Collected data
****************************************
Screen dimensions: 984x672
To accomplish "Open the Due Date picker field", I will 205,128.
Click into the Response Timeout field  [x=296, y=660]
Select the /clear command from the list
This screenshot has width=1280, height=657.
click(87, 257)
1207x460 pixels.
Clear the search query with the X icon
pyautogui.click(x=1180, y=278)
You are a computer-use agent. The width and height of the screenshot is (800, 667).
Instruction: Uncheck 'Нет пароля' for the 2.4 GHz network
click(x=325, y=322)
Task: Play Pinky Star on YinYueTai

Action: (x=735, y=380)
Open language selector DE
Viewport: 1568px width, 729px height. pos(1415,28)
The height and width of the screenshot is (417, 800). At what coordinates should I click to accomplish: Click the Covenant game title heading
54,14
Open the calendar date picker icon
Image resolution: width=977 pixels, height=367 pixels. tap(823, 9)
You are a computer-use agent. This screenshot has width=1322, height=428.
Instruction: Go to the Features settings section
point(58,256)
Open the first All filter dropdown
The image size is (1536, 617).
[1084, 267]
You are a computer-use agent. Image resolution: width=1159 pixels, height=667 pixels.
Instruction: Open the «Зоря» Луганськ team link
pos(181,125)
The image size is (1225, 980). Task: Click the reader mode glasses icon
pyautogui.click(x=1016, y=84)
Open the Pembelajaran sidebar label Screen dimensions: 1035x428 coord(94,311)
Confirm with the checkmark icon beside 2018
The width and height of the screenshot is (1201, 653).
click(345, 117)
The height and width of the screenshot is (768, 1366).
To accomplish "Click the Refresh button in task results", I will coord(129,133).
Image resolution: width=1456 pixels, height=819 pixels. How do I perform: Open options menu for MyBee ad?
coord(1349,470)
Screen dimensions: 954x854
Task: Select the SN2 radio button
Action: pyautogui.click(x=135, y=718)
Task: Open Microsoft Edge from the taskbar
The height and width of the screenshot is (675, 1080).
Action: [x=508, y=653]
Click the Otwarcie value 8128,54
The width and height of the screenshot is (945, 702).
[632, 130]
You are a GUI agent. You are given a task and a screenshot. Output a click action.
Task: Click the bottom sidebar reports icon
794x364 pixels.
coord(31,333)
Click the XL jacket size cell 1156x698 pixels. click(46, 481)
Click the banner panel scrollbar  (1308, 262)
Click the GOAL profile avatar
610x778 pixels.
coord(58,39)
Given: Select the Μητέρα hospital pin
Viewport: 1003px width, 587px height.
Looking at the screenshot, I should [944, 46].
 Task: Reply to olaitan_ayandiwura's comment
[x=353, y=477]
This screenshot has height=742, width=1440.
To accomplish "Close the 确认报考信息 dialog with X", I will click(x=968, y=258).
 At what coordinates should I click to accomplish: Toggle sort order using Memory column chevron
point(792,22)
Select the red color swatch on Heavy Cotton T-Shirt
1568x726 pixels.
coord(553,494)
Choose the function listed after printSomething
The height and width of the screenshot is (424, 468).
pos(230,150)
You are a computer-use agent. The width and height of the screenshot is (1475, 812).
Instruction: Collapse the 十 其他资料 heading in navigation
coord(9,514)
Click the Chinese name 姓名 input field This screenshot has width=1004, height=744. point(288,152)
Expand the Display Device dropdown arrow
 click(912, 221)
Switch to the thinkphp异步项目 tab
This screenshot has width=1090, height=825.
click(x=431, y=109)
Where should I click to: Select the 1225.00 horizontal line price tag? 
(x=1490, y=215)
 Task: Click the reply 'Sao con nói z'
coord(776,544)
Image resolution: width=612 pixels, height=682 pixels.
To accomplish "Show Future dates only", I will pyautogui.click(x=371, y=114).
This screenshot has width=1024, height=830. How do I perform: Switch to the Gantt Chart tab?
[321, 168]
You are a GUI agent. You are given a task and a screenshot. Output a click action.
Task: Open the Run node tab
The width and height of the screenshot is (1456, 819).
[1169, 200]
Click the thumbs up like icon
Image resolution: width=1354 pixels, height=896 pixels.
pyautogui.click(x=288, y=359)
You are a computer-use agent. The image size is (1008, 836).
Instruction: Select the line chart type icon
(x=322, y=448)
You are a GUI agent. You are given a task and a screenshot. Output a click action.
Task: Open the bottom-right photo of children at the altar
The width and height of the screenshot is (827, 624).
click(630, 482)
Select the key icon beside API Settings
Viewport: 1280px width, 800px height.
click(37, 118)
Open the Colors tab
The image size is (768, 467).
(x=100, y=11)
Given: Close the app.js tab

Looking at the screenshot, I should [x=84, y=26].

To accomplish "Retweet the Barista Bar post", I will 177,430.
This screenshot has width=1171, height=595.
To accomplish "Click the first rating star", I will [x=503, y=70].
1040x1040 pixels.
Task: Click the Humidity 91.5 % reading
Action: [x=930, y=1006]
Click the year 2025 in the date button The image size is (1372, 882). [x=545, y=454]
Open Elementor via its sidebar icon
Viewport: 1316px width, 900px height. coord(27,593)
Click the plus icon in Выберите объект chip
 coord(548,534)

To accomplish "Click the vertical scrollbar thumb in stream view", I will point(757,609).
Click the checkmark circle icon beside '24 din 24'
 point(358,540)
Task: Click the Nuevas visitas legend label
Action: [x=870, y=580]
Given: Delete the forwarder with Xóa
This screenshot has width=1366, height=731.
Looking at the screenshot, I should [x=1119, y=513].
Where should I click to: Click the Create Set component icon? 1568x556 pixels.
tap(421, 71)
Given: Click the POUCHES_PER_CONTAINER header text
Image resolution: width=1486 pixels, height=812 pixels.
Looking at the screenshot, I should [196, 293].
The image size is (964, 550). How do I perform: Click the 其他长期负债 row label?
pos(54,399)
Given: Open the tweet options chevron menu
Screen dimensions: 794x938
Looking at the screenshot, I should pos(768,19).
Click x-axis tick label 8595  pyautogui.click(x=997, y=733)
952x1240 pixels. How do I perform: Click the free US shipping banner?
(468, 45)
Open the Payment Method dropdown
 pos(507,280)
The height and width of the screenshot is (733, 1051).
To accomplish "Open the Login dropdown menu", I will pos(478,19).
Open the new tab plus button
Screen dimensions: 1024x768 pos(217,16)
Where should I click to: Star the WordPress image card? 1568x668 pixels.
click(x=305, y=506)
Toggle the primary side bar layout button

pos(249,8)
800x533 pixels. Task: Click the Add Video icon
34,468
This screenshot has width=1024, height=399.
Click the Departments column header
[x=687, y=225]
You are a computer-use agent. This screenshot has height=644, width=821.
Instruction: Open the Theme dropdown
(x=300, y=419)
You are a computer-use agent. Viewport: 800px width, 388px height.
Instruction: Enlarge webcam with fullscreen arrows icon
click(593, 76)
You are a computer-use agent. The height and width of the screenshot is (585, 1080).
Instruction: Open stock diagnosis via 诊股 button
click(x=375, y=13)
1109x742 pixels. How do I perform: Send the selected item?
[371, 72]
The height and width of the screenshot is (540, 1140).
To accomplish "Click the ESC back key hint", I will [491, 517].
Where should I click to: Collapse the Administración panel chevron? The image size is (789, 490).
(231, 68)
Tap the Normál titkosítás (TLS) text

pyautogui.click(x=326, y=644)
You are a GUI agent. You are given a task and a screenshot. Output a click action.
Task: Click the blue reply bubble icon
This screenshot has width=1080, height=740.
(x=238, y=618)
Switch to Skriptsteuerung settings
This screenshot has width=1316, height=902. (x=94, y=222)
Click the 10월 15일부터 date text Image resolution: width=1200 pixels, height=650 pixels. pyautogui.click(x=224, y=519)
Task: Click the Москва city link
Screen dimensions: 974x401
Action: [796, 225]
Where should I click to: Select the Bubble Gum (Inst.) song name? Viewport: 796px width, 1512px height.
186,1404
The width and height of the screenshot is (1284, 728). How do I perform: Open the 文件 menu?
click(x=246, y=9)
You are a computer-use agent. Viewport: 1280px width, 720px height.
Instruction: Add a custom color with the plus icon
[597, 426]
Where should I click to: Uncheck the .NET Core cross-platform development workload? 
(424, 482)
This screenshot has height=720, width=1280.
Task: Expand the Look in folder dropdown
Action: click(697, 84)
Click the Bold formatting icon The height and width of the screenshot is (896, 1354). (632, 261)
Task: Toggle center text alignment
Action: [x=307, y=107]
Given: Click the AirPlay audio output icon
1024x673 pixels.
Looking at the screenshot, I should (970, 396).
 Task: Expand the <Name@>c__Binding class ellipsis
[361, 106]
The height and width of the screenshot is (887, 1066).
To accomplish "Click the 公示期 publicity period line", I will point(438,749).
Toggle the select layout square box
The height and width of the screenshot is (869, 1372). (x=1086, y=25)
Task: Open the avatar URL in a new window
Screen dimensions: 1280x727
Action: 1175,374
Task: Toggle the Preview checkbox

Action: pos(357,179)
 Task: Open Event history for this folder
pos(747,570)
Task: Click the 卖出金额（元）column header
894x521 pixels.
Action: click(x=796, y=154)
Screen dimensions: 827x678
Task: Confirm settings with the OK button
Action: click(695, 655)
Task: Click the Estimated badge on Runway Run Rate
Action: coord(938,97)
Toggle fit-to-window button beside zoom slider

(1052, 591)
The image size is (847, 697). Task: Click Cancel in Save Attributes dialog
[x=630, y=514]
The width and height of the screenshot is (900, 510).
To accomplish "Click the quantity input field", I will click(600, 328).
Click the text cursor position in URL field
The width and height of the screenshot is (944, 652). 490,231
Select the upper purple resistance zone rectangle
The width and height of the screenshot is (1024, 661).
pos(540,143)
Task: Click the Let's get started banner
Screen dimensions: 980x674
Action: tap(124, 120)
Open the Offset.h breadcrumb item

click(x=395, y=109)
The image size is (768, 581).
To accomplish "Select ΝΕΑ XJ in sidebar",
****************************************
• [What to produce]: The line above containing "Click the Bold", the line containing "The height and width of the screenshot is (887, 1066).", and every line between them are to be transcribed exactly; no other line is wanted.

• [Answer section]:
Click the Bold formatting icon The height and width of the screenshot is (896, 1354). (632, 261)
Task: Toggle center text alignment
Action: [x=307, y=107]
Given: Click the AirPlay audio output icon
1024x673 pixels.
Looking at the screenshot, I should (970, 396).
 Task: Expand the <Name@>c__Binding class ellipsis
[361, 106]
The height and width of the screenshot is (887, 1066).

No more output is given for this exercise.